Even now, Medicare patients with heart failure generate 34% of Medicare spending. Forty percent of patients in the Medicare population who die have a diagnosis of congestive heart failure as a contributing factor. Forty-two percent of Medicare admissions are related to heart failure along with 55 percent of readmissions. These patients cost almost $42,000 a year and most of the cost is related to hospitalizations.
Having heart failure is like having many forms of cancer in that half of these patients are dead in five years. Twenty-two percent of patients hospitalized for heart failure die within a year. This is so frustrating, because we know what causes heart failure and how to prevent it. Rather than tiny improvements, a huge reduction of 70% of heart failure admissions can be accomplished.
Globally, among all causes of congestive heart failure (CHF), heart artery disease accounted for the highest proportion (26.5%) of CHF in 2017, followed by high blood pressure (26.2%). Diabetes induced heart failure also represents up to 26% of CHF cases. Please note that the epigenetics and molecular biology of these conditions are related. The same molecular mechanisms lead to all of these “risk factors” and heart failure itself.
The good news. We understand much more about heart failure and how to treat it effectively. The master metabolic growth switch mTOR coordinates growth with food intake in the fetus and child. Let’s call it the food switch. This switch is universally switched on in heart failure to cause the heart to grow, but this is not healthy growth. Many muscle pumping cells in the heart die and they are replaced by scar tissue because of food switch activation. This change is universally present in heart failure and it may be due to several different hormones or enzymes that are switched on by weight gain, lack of exercise and tobacco smoke.
The 70% reduction in heart failure admissions over 21 years occurred because the protocol for treating these people with diabetes and chronic kidney disease contained multiple interventions that inactivate the food switch—lisinopril, losartan, and spironolactone for high blood pressure; statins for cholesterol; and metformin for diabetes. Diet and exercise do the same thing. The combination of those interventions with aggressive lowering of pressure, sugar and cholesterol produces these remarkable results.

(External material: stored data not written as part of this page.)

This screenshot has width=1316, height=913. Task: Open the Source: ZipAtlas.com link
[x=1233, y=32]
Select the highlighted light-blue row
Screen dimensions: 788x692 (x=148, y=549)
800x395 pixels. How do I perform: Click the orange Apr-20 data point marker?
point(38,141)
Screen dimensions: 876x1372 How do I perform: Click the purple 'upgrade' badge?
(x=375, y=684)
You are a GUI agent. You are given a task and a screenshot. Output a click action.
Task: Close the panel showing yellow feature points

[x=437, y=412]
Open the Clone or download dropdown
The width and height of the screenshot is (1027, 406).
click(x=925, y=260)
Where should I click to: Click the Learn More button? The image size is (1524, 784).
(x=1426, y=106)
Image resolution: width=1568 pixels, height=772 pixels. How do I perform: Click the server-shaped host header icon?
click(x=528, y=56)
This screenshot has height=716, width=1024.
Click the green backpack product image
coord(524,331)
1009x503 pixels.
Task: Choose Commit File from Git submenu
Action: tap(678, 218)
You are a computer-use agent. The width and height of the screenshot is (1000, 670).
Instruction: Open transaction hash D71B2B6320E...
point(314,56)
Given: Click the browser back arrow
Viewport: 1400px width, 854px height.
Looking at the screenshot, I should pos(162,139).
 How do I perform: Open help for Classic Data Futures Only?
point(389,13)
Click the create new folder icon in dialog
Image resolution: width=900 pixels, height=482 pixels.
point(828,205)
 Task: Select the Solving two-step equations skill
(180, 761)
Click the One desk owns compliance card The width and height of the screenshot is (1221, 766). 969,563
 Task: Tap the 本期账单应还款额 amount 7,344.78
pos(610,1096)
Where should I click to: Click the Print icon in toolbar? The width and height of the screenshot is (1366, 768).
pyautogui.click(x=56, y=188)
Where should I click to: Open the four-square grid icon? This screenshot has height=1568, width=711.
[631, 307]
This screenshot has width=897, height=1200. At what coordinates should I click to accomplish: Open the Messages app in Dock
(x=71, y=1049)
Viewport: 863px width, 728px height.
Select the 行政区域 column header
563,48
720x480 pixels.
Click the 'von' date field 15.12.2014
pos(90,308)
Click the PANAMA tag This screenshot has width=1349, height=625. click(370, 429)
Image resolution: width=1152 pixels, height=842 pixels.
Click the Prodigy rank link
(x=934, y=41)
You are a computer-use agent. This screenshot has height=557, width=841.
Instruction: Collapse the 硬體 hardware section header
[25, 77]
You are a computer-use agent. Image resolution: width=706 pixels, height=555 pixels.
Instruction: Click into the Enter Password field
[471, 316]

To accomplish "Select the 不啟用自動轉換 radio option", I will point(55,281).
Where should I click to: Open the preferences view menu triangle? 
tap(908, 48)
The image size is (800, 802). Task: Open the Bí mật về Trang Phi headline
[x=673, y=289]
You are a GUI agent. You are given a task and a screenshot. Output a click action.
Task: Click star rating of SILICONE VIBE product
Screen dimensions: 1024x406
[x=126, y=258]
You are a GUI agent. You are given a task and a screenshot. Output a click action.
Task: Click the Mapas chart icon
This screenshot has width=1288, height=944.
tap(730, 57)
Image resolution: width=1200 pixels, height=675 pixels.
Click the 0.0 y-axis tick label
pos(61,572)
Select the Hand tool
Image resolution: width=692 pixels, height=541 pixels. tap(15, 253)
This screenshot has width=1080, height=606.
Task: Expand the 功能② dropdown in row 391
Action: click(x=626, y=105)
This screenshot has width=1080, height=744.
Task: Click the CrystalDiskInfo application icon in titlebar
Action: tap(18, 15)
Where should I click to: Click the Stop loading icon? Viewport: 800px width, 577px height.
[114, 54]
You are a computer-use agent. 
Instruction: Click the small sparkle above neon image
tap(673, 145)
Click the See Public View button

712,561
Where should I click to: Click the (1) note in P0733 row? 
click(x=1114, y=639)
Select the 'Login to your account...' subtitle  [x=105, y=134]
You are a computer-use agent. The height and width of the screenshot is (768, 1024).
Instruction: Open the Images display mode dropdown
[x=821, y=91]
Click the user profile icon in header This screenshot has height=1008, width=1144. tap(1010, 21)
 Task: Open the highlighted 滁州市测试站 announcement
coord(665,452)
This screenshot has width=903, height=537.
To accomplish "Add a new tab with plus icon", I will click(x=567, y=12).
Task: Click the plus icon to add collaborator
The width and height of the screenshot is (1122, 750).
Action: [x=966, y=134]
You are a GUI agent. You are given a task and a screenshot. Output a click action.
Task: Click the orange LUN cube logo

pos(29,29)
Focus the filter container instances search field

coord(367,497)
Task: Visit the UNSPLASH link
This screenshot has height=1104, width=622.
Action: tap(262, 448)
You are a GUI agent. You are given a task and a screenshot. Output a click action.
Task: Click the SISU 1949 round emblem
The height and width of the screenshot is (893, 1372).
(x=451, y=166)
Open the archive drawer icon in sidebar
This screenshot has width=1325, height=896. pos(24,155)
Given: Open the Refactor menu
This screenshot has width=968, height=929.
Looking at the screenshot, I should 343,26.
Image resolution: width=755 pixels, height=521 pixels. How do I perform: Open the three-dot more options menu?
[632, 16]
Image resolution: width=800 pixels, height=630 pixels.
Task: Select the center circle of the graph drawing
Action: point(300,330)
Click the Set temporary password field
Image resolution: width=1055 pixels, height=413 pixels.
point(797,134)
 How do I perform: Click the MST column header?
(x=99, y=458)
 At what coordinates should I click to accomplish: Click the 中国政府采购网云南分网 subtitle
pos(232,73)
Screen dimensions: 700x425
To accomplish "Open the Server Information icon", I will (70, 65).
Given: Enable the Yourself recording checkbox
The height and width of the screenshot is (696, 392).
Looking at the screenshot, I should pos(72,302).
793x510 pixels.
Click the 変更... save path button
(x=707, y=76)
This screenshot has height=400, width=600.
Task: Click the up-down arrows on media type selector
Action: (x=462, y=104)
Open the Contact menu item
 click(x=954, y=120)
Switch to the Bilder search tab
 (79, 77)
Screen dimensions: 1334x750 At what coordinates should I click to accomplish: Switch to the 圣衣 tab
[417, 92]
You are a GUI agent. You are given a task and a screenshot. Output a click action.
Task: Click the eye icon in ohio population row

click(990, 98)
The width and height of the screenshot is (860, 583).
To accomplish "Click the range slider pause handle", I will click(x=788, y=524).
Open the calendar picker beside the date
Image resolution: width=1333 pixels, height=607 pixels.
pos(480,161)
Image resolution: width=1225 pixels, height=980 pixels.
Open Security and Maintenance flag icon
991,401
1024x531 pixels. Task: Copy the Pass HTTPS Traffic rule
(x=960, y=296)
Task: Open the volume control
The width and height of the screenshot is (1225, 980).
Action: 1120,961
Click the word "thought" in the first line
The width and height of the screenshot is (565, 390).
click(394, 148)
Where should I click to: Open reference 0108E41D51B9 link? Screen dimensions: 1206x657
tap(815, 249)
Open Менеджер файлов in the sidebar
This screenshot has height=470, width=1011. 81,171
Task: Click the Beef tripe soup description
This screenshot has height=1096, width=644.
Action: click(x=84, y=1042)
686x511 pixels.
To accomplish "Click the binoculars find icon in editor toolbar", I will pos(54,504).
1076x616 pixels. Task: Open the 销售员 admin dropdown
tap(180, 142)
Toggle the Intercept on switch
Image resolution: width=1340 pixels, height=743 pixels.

Just imagine the clinical and financial impact of a 70% reduction in CHF admissions to the hospital. That potential is real if we undertake the system reengineering that the National Academy of Medicine recommends. We can do even better than that. The protocol that generated that reduction did not include medications like empagliflozin for diabetes or spironolactone for high blood pressure. Both medications reduce heart failure hospitalizations by a third. This is another concrete example of the way we can improve health and lower costs now. Will we?